# [EXERCISE]
Lay out the records as a Markdown table with two columns, Row and Line: number each row and put one line in it, leaving out blank lines.

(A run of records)
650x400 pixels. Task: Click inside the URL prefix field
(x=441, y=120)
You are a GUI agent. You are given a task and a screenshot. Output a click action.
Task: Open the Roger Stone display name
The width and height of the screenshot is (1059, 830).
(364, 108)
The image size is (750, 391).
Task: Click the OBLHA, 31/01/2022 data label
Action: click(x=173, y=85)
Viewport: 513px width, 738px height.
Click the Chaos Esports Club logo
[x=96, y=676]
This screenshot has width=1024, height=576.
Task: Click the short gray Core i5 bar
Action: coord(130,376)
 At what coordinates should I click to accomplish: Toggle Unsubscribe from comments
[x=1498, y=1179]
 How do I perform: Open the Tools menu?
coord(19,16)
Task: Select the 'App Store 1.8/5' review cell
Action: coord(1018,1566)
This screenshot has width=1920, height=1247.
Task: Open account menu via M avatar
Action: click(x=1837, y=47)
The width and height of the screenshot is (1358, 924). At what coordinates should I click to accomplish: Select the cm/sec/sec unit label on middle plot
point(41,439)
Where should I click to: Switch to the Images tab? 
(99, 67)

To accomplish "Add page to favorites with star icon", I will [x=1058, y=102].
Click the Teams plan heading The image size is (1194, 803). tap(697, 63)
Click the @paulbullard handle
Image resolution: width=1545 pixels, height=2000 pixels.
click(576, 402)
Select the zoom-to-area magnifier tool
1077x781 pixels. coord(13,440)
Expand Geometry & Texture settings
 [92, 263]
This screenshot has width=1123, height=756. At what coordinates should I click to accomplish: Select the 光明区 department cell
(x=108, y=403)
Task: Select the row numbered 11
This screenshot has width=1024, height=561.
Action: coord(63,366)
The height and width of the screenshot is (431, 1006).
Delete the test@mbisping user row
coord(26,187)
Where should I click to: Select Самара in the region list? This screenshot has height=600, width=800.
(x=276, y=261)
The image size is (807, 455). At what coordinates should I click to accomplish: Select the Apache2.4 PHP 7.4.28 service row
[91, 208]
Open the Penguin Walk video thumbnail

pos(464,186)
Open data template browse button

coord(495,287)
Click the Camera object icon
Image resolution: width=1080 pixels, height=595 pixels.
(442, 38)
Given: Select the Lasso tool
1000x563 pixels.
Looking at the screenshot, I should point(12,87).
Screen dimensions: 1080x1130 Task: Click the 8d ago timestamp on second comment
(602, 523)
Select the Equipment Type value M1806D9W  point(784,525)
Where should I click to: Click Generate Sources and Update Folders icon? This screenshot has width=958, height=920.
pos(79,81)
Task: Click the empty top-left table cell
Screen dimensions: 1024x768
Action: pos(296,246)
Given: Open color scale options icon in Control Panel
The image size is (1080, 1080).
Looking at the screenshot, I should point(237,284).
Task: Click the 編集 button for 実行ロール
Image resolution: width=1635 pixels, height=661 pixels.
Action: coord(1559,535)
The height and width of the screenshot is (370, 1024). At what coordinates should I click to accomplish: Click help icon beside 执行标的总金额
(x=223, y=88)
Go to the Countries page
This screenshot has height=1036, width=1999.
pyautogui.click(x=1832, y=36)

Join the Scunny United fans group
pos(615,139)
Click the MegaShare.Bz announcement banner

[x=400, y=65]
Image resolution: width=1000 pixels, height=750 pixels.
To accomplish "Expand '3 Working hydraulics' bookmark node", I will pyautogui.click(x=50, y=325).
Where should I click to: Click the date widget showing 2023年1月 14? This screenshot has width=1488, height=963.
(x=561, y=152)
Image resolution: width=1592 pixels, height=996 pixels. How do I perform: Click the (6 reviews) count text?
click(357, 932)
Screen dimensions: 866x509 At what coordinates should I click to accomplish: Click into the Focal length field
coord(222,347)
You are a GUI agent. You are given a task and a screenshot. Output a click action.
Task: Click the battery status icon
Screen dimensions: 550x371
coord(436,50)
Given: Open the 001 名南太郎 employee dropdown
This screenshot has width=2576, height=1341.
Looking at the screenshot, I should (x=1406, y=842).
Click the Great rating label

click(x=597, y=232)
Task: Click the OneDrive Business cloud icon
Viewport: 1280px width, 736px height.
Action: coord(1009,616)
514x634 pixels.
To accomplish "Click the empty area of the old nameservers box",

# [PROBLEM SOLUTION]
| Row | Line |
|---|---|
| 1 | 650x400 pixels. Task: Click inside the URL prefix field |
| 2 | (x=441, y=120) |
| 3 | You are a GUI agent. You are given a task and a screenshot. Output a click action. |
| 4 | Task: Open the Roger Stone display name |
| 5 | The width and height of the screenshot is (1059, 830). |
| 6 | (364, 108) |
| 7 | The image size is (750, 391). |
| 8 | Task: Click the OBLHA, 31/01/2022 data label |
| 9 | Action: click(x=173, y=85) |
| 10 | Viewport: 513px width, 738px height. |
| 11 | Click the Chaos Esports Club logo |
| 12 | [x=96, y=676] |
| 13 | This screenshot has width=1024, height=576. |
| 14 | Task: Click the short gray Core i5 bar |
| 15 | Action: coord(130,376) |
| 16 |  At what coordinates should I click to accomplish: Toggle Unsubscribe from comments |
| 17 | [x=1498, y=1179] |
| 18 |  How do I perform: Open the Tools menu? |
| 19 | coord(19,16) |
| 20 | Task: Select the 'App Store 1.8/5' review cell |
| 21 | Action: coord(1018,1566) |
| 22 | This screenshot has width=1920, height=1247. |
| 23 | Task: Open account menu via M avatar |
| 24 | Action: click(x=1837, y=47) |
| 25 | The width and height of the screenshot is (1358, 924). At what coordinates should I click to accomplish: Select the cm/sec/sec unit label on middle plot |
| 26 | point(41,439) |
| 27 | Where should I click to: Switch to the Images tab?  |
| 28 | (99, 67) |
| 29 | To accomplish "Add page to favorites with star icon", I will [x=1058, y=102]. |
| 30 | Click the Teams plan heading The image size is (1194, 803). tap(697, 63) |
| 31 | Click the @paulbullard handle |
| 32 | Image resolution: width=1545 pixels, height=2000 pixels. |
| 33 | click(576, 402) |
| 34 | Select the zoom-to-area magnifier tool |
| 35 | 1077x781 pixels. coord(13,440) |
| 36 | Expand Geometry & Texture settings |
| 37 |  [92, 263] |
| 38 | This screenshot has width=1123, height=756. At what coordinates should I click to accomplish: Select the 光明区 department cell |
| 39 | (x=108, y=403) |
| 40 | Task: Select the row numbered 11 |
| 41 | This screenshot has width=1024, height=561. |
| 42 | Action: coord(63,366) |
| 43 | The height and width of the screenshot is (431, 1006). |
| 44 | Delete the test@mbisping user row |
| 45 | coord(26,187) |
| 46 | Where should I click to: Select Самара in the region list? This screenshot has height=600, width=800. |
| 47 | (x=276, y=261) |
| 48 | The image size is (807, 455). At what coordinates should I click to accomplish: Select the Apache2.4 PHP 7.4.28 service row |
| 49 | [91, 208] |
| 50 | Open the Penguin Walk video thumbnail |
| 51 | pos(464,186) |
| 52 | Open data template browse button |
| 53 | coord(495,287) |
| 54 | Click the Camera object icon |
| 55 | Image resolution: width=1080 pixels, height=595 pixels. |
| 56 | (442, 38) |
| 57 | Given: Select the Lasso tool |
| 58 | 1000x563 pixels. |
| 59 | Looking at the screenshot, I should point(12,87). |
| 60 | Screen dimensions: 1080x1130 Task: Click the 8d ago timestamp on second comment |
| 61 | (602, 523) |
| 62 | Select the Equipment Type value M1806D9W  point(784,525) |
| 63 | Where should I click to: Click Generate Sources and Update Folders icon? This screenshot has width=958, height=920. |
| 64 | pos(79,81) |
| 65 | Task: Click the empty top-left table cell |
| 66 | Screen dimensions: 1024x768 |
| 67 | Action: pos(296,246) |
| 68 | Given: Open color scale options icon in Control Panel |
| 69 | The image size is (1080, 1080). |
| 70 | Looking at the screenshot, I should point(237,284). |
| 71 | Task: Click the 編集 button for 実行ロール |
| 72 | Image resolution: width=1635 pixels, height=661 pixels. |
| 73 | Action: coord(1559,535) |
| 74 | The height and width of the screenshot is (370, 1024). At what coordinates should I click to accomplish: Click help icon beside 执行标的总金额 |
| 75 | (x=223, y=88) |
| 76 | Go to the Countries page |
| 77 | This screenshot has height=1036, width=1999. |
| 78 | pyautogui.click(x=1832, y=36) |
| 79 | Join the Scunny United fans group |
| 80 | pos(615,139) |
| 81 | Click the MegaShare.Bz announcement banner |
| 82 | [x=400, y=65] |
| 83 | Image resolution: width=1000 pixels, height=750 pixels. |
| 84 | To accomplish "Expand '3 Working hydraulics' bookmark node", I will pyautogui.click(x=50, y=325). |
| 85 | Where should I click to: Click the date widget showing 2023年1月 14? This screenshot has width=1488, height=963. |
| 86 | (x=561, y=152) |
| 87 | Image resolution: width=1592 pixels, height=996 pixels. How do I perform: Click the (6 reviews) count text? |
| 88 | click(357, 932) |
| 89 | Screen dimensions: 866x509 At what coordinates should I click to accomplish: Click into the Focal length field |
| 90 | coord(222,347) |
| 91 | You are a GUI agent. You are given a task and a screenshot. Output a click action. |
| 92 | Task: Click the battery status icon |
| 93 | Screen dimensions: 550x371 |
| 94 | coord(436,50) |
| 95 | Given: Open the 001 名南太郎 employee dropdown |
| 96 | This screenshot has width=2576, height=1341. |
| 97 | Looking at the screenshot, I should (x=1406, y=842). |
| 98 | Click the Great rating label |
| 99 | click(x=597, y=232) |
| 100 | Task: Click the OneDrive Business cloud icon |
| 101 | Viewport: 1280px width, 736px height. |
| 102 | Action: coord(1009,616) |
| 103 | 514x634 pixels. |
| 104 | To accomplish "Click the empty area of the old nameservers box", |